## Your objective
The lines to reproduce from the material below are those from the one containing "Zamówienia publiczne i" through the one containing "Dni Nauki Medicalia (76, 1279)", both included; write them out exactly and add nothing.
====================
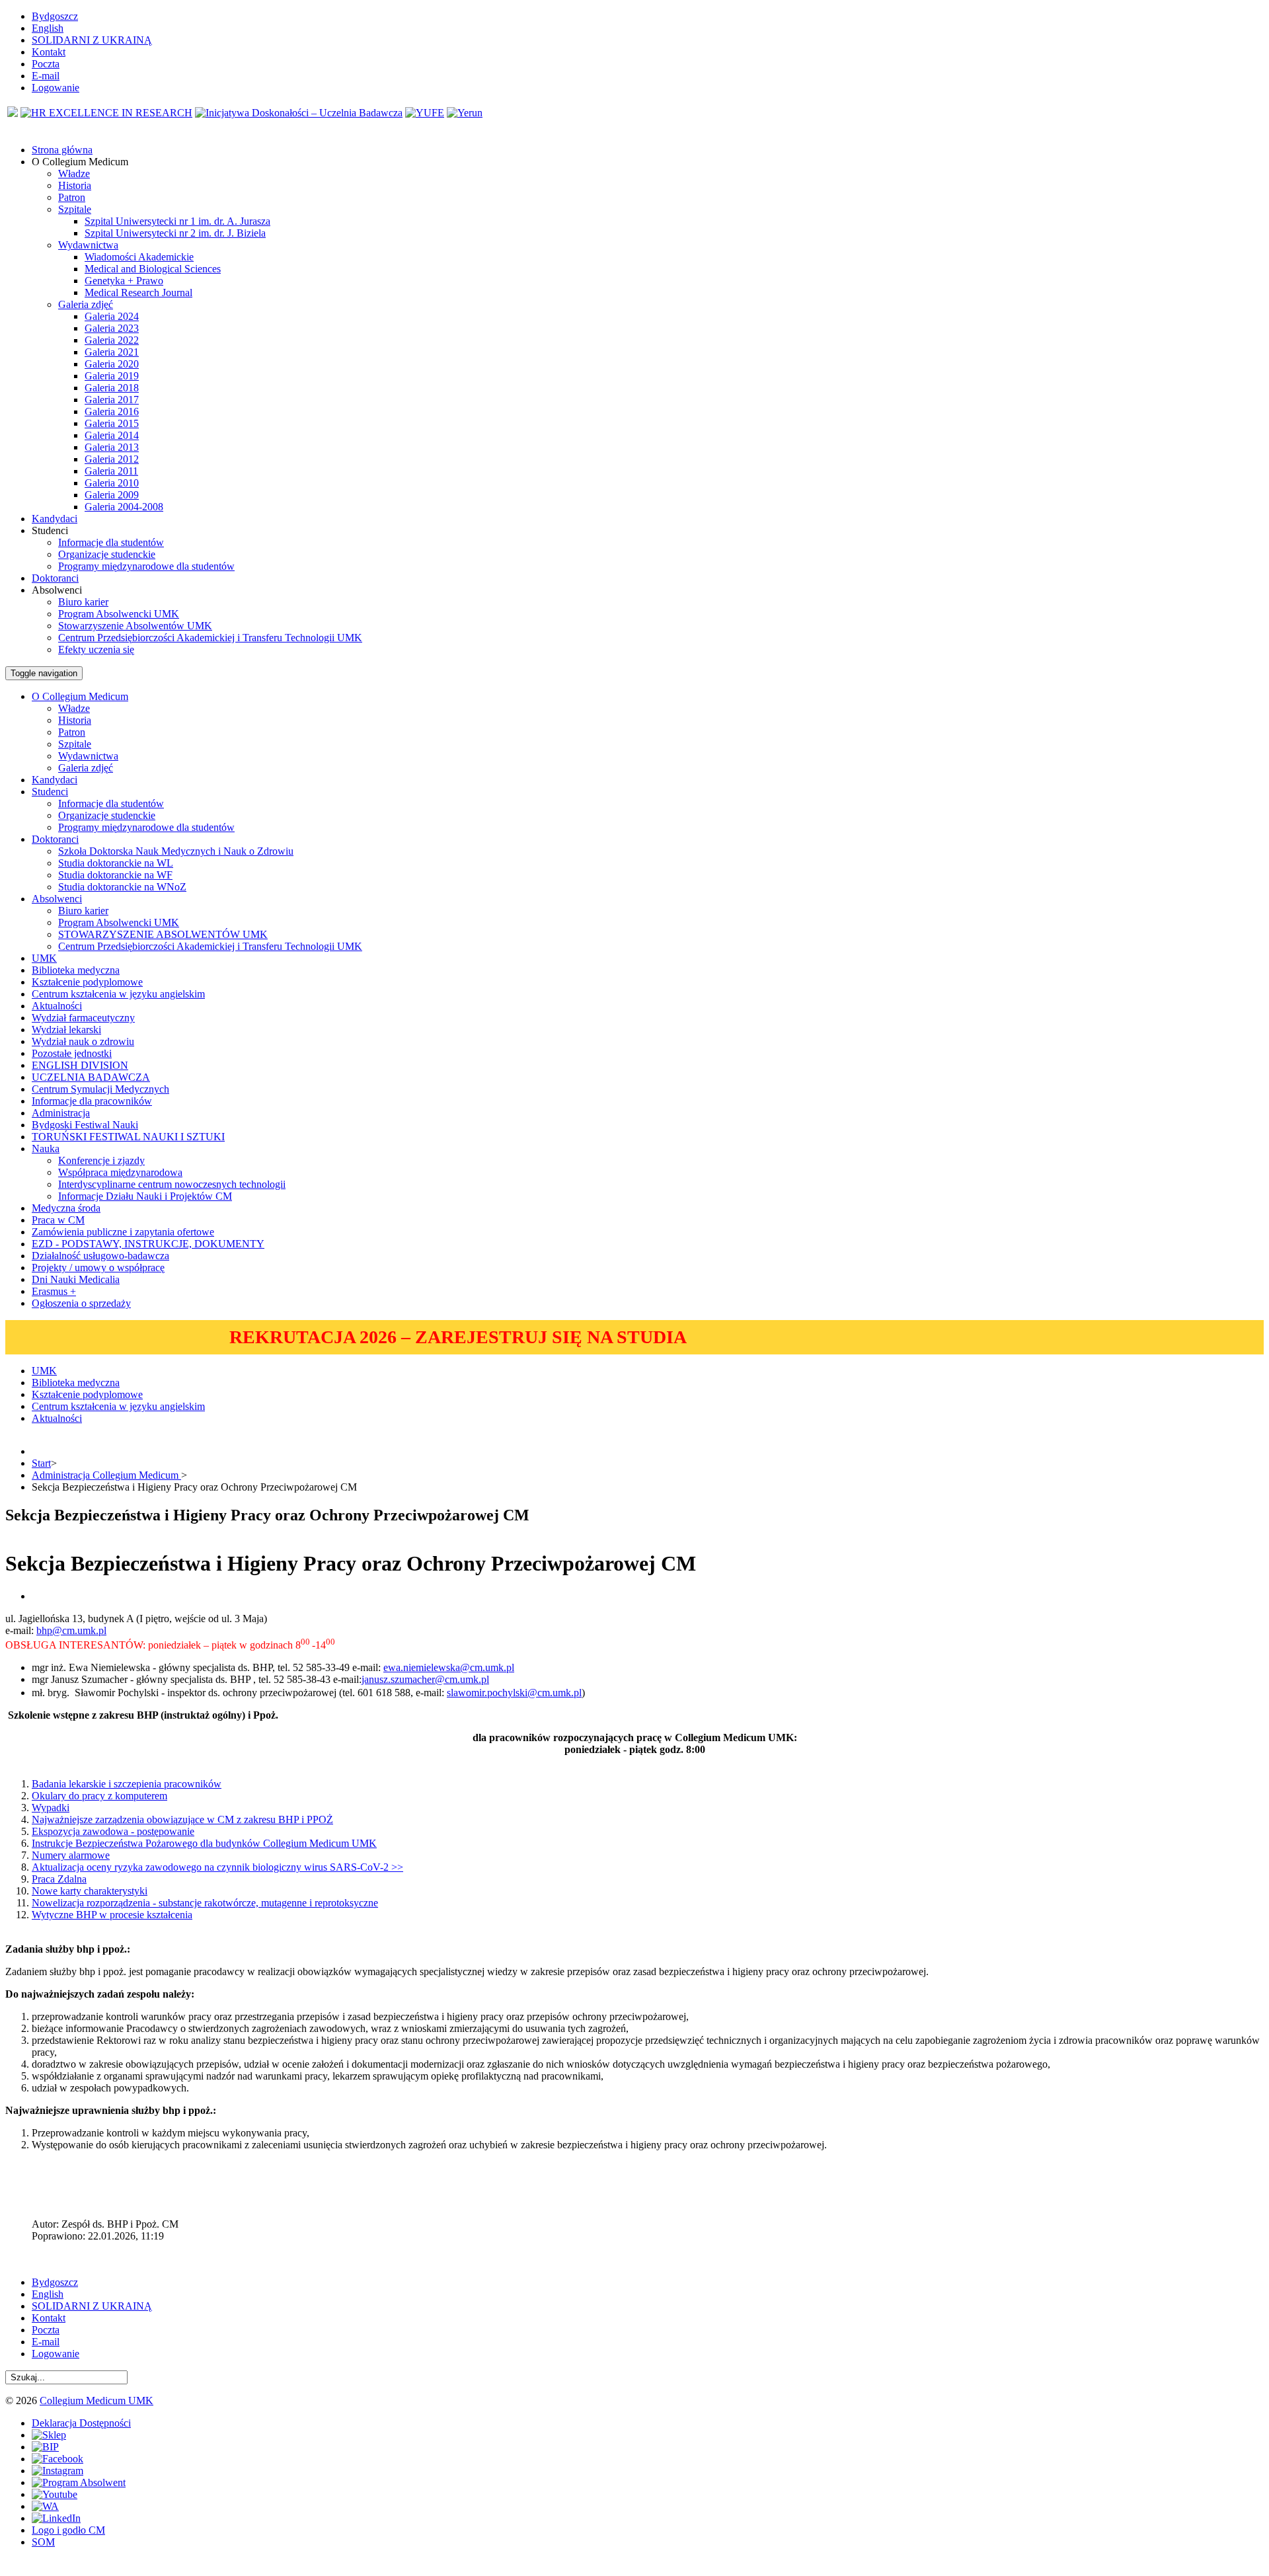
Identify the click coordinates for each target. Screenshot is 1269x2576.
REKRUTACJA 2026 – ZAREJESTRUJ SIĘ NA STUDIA (458, 1337)
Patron (71, 197)
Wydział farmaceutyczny (83, 1017)
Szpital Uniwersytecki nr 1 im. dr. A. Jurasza (177, 221)
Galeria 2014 (112, 435)
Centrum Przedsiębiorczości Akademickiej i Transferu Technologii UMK (210, 637)
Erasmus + (54, 1291)
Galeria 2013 (112, 447)
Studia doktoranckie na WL (115, 863)
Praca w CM (58, 1220)
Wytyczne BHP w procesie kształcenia (112, 1914)
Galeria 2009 (112, 494)
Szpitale (74, 209)
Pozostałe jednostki (72, 1053)
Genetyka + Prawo (124, 280)
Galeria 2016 (112, 411)
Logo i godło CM (68, 2530)
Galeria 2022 (112, 340)
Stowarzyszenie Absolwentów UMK (135, 625)
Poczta (45, 63)
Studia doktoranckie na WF (115, 874)
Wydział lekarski (66, 1029)
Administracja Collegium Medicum (106, 1475)
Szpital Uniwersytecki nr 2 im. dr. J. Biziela (175, 233)
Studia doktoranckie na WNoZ (122, 886)
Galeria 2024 (112, 316)
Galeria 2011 (111, 471)
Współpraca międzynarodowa (120, 1172)
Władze (74, 173)
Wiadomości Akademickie (139, 256)
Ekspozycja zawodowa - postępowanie (113, 1831)
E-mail (45, 75)
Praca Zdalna (59, 1879)
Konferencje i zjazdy (101, 1160)
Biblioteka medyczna (76, 970)
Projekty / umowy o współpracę (98, 1267)
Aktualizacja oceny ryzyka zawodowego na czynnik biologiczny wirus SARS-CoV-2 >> (217, 1867)
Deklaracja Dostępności (81, 2423)
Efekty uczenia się (96, 649)
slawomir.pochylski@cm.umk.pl (514, 1692)
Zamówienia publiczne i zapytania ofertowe (123, 1231)
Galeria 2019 (112, 375)
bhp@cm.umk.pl (71, 1630)
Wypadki (50, 1807)
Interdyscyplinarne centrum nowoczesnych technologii (172, 1184)
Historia (74, 185)
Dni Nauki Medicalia (76, 1279)
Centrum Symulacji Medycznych (100, 1089)
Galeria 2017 (112, 399)
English (47, 28)
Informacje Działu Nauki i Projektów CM (145, 1196)
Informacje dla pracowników (92, 1101)
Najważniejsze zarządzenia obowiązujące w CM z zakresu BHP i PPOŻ (182, 1819)
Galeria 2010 (112, 482)
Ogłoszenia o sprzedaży (81, 1303)
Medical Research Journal (138, 292)
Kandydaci (54, 779)
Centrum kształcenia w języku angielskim (118, 993)
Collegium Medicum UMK (96, 2400)
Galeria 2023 (112, 328)
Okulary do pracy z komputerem (99, 1795)
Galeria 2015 (112, 423)
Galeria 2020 (112, 364)
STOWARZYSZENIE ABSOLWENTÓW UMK (163, 934)
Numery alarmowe (71, 1855)
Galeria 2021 (112, 352)
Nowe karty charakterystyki (89, 1890)
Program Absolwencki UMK (118, 613)
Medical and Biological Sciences (153, 268)
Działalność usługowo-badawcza (100, 1255)
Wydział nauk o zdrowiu (83, 1041)
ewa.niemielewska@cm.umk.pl (448, 1667)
====================
## Result for this exercise
Zamówienia publiczne i zapytania ofertowe (123, 1231)
Galeria 2019 (112, 375)
bhp@cm.umk.pl (71, 1630)
Wypadki (50, 1807)
Interdyscyplinarne centrum nowoczesnych technologii (172, 1184)
Historia (74, 185)
Dni Nauki Medicalia (76, 1279)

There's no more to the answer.